Piramitlerde cirit attık.

Nil’de kürek salladık.

İnanılmaz trafikte (ki,anlatacağım biraz sonra) yol aldık.

Mezar evlerine girdik.

Sefaletle ihtişamı bir anda yaşadık.

Kahire..

Nüfusu 20 Milyon.

Gece 5 milyon daha ekleniyor.

İktidarda Müslüman Kardeşler. Henüz devlet yönetiminde çok acemiler. Ama Türkiye’yi rol model olarak alıyorlar. Taksim Gezi parkı eylemlerini Müslüman Kardeşlerin teorisyen  grubu içinde olan biri dedi ki “Dış güçlerin oyunu sakın olacağı Taksim’i Tahrir’le karıştırmayın..”

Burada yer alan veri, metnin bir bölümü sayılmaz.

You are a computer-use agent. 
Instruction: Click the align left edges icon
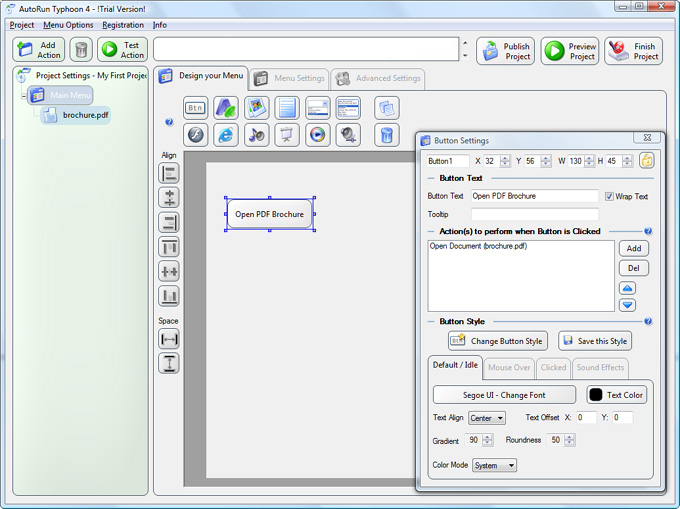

Bizde zaten öyle yaptık. Tahrir’de devrimden eser yok. Ortalık gerçekten eğer deyim yerindeyse çapulcu dolu. Fotoğraf çekmeye kalktığınızda hemen sizden para isteyen cüzdanda da parayı çıkardığınızdan çarpan insanlar var.

Tahrir’e dikkat..Bizden söylemesi..

PEKİ BEN NİYE KAHİRE’DEYİM

Şunun için, aslında Kahire’ye yani kendi imkanlarımız ile elbette gitme gücümüz var. Ama bir empati yapın bakalım. Madem şeffaflık çağın gerekliliği, Çevre ve Şehircilik Bakanlığından sevgili dostumuz Bakan danışmanı Sadık Soylu dedi ki, Kahire’ye gidiyoruz bizimle gelir misin? Balıklama daldık evet dedi. De, niye Kahire diye de sorduk.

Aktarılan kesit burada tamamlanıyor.